We were heading to the China Grill for dinner. A simple walk along 53rd over 6th Avenue and then we'd be at our destination.
We (Sue Margaret and I) came across a long queue that seemingly stretched back from the corner of 6th Avenue for about 100 yards. As we got closer to 6th Avenue we realized people were lined up to get food from the food cart. The serving of food is fast but they couldn't be all that fast.
We had a discussion over dinner about whether we had had food from one of the sidewalk vendors. The others hadn't very much but I had fairly regularly from one of the vendors on the Lower Eastside. The cart we passed on our way to dinner was
I checked it out via the NY Times list and it is 17th on the list. The NY Times said:
These days, there may be more halal carts than hot-dog stands, but you will recognize this one by its never-ending line. You will also know it by its signature bright-yellow plastic bags and employees’ T-shirts, which proclaim, in no uncertain terms, we are DIFFERENT. TASTY. DELICIOUS. This opinion is echoed on a fan-based Website (53rdand6th.com), in a Young Muslims of North America chat room, and especially by the polyglot mixture of cabbies and bridge-and-tunnel pleasure seekers who crowd the corner every night, turning it into an impromptu alfresco cookout. The stand has even made it onto Wikipedia, under the name “Chicken and Rice,” and gained a more tragic form of notoriety last fall, when one customer stabbed another to death after a line-cutting scuffle. While no $6 lamb-and-chicken-combo platter is worth dying for, this one benefits from the constant turnover and the harmonic convergence of a hot red-chile sauce and a mysterious white one, the contents of which the Halal Chicken and Gyro crew cannot be sweet talked into revealing.
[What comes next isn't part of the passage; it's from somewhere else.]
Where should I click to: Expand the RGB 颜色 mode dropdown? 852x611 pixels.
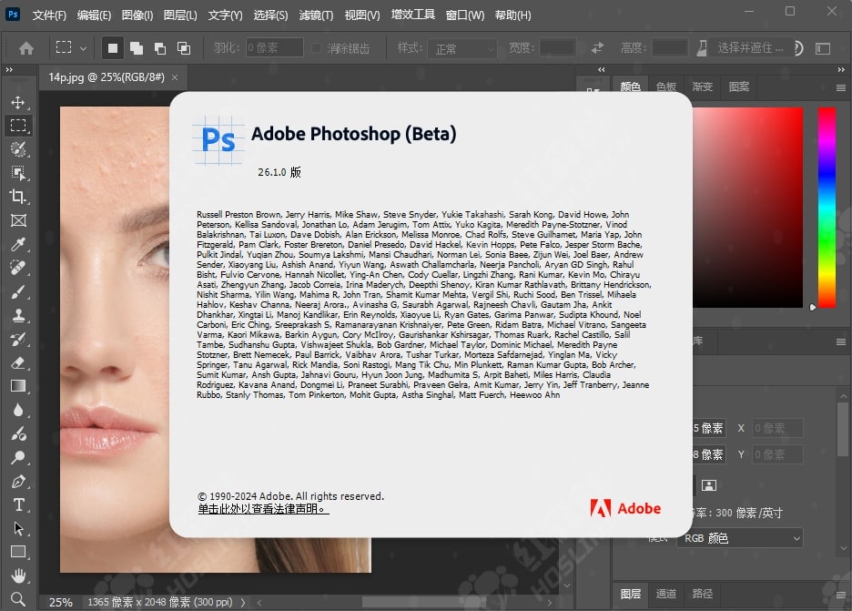coord(738,538)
An even bigger secret than the white-sauce recipe is the fact that HC and G operates a second cart across Sixth Avenue, on the southeast corner of 53rd Street, and even though it’s parked there until 2 a.m., it’s never cultivated the same devout following—proof, perhaps, of the herd mentality: The longer the line, the better it must be.
It may well be fantastic food but why people don't queue up at the other van from the same food vendor that is on the opposite side of 6th Avenue. It is literally across the street and the same food. Compare the length of the queues- well nothing to compare really.
Perhaps one day I'll try the food there myself but we went on to the China Grill and had a banquet of a meal and waddled home afterward.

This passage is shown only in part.